A primeira parte do desafio já foi. Os Jogos Olímpicos tiveram sucesso, os Paralímpicos estão às portas e o terceiro passo – com importância similar – é o legado. É a pauta que está na mesa do ministro do Esporte, Leonardo Picciani. Nesta entrevista ao LANCE!, ele explica com mais detalhes projeto que é o carro-chefe do governo federal para o pós-Rio-2016: a Rede Nacional de Treinamento. Há quase quatro meses no cargo, Picciani, nesse contexto, deu mais explicações sobre a suspensão de um edital que selecionaria projetos de alto rendimento, lançado na véspera da entrada de Michel Temer na Presidência da República, cujo valor é R$ 150 milhões.
– Do jeito que estava, iríamos jogar R$ 150 milhões pela janela sem critério. Não tinha uma unidade. Agora, o edital terá que respeitar uma diretriz única – disse o ministro, referindo-se à Rede Nacional de Treinamento.
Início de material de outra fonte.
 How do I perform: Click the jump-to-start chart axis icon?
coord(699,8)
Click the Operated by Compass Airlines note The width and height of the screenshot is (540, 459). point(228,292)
Picciani ainda fala sobre o pedido do Flamengo para usar o estádio do rúgbi em Deodoro e avisa que o governo estuda um processo judicial contra o consultor português que, também em entrevista ao L!, fez sérias acusações referentes ao controle de doping no Brasil.
Como está a situação do pedido do Flamengo para usar o estádio em Deodoro?
O Flamengo formalizou uma intenção ao Ministério de ser parceiro no estádio de rúgbi. Não está descartado, mas está em estudo pela área técnica do Ministério. Estão vendo a possibilidade legal, jurídica e também do interesse público.